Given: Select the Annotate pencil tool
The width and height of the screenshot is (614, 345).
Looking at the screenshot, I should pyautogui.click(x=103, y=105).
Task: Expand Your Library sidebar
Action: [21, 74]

■ ■ ■ ■ ■ ■ ■

* _Your goal_: Give back the data above word for word.

* _Response area_:
Given: Select the Annotate pencil tool
The width and height of the screenshot is (614, 345).
Looking at the screenshot, I should pyautogui.click(x=103, y=105).
Task: Expand Your Library sidebar
Action: [21, 74]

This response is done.